Rowan Medical Center using extreme cold to kill kidney tumors

  • Posted: Tuesday, June 10, 2014 11:20 a.m.
This illustration shows how cryoablation freezes small kidney tumors.
This illustration shows how cryoablation freezes small kidney tumors.

SALISBURY — Doctors at Novant Health Rowan Medical Center are now using extreme cold to kill small kidney tumors without damaging the rest of the organ.

Called cryoablation therapy, the procedure uses very thin needles inserted into the kidney through the skin to deliver the therapy directly to the site of the tumor. Argon gas is circulated through closed metal needles to create freezing temperatures and form ice, which the doctor then shapes around the tumor to destroy it.


Studies show the procedure is 92 percent to 98 percent effective in treating cancerous tumors.

“Cryoablation allows us to use the most advanced technology to treat kidney tumors in a minimally invasive fashion,” said Dr. Paul Capito, an interventional radiologist with Rowan Medical Center who is pioneering the technique at the hospital, in a news release. “Not only is it extremely safe, but because it’s performed without an incision, patients experience minimal bleeding, shorter recovery periods and a much lower risk of infection.”

Previous treatment methods included radiofrequency ablation, or RFA, which uses heat to destroy the tumor, or surgically removing part or all of a diseased kidney. However, RFA can cause more damage to surrounding healthy kidney tissue than cryoablation, and open surgeries require longer hospital stays and recovery periods.

Cryoablation, on the other hand, can often be performed in an outpatient setting, or with a one-night hospital stay, with patients returning to normal activities in one to two days. In comparison, a traditional kidney surgery generally requires several days’ hospitalization, along with a one- to two-week recovery at home.

Not all tumors are candidates for this treatment option. Ideally, tumors treated with cryoablation are typically smaller than 4 centimeters and located within the kidney. Patients must be referred by a urologist, and the procedure is usually covered by insurance.

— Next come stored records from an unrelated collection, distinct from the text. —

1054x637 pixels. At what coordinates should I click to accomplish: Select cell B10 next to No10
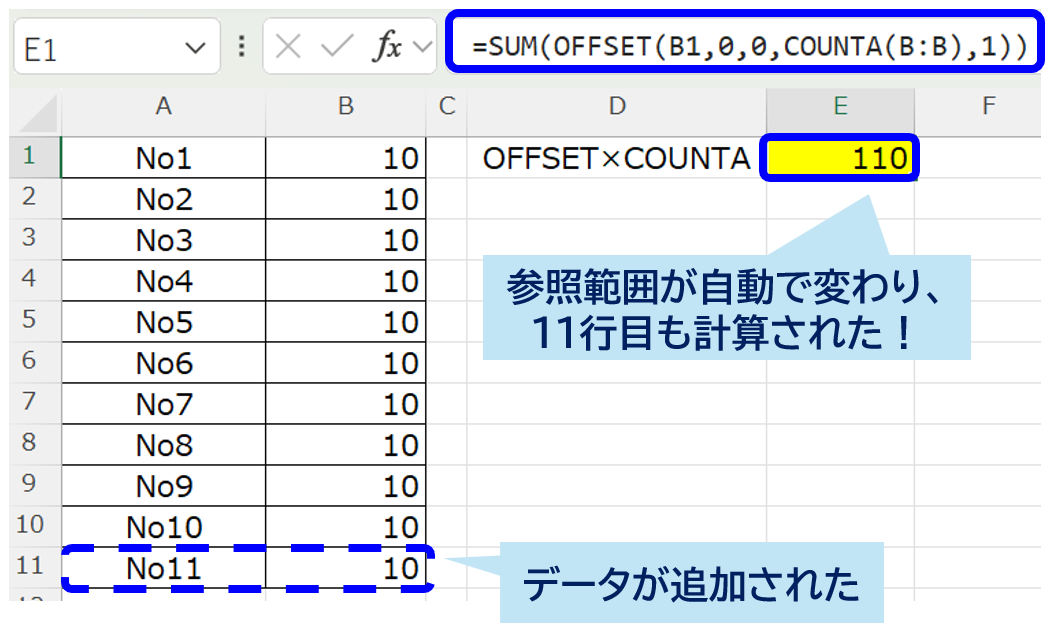tap(345, 527)
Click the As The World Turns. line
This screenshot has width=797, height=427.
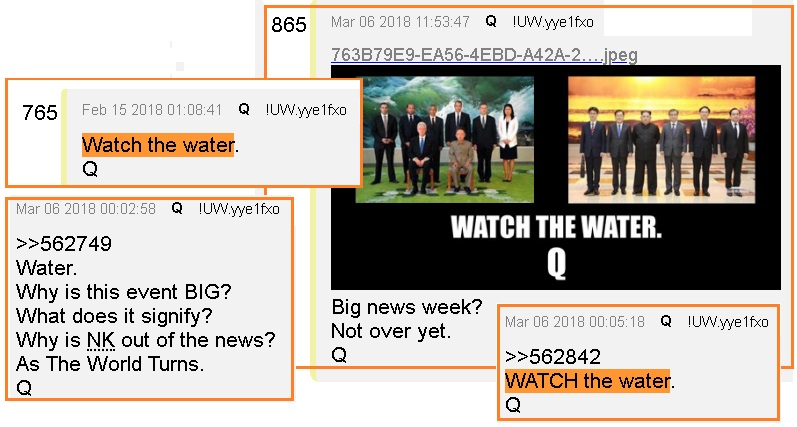click(110, 364)
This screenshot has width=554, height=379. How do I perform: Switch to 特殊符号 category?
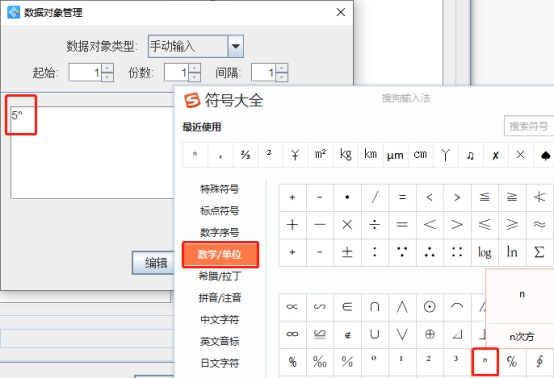pos(219,189)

In addition to lower complication risks, cryoablation also offers the added benefit of allowing patients to keep a kidney that is predominantly healthy rather than discarding it due to a very small tumor.

“There are roughly 51,000 cases of renal cell carcinoma diagnosed each year, and many of them are discovered almost by accident while doctors are performing CT scans for unrelated conditions, such as undiagnosed abdominal pain,” said Dr. Wink Cline, a urologist with Rowan Medical Center. “Cryoablation gives us a great opportunity to remove these tumors while they’re still very small and save an otherwise healthy kidney.”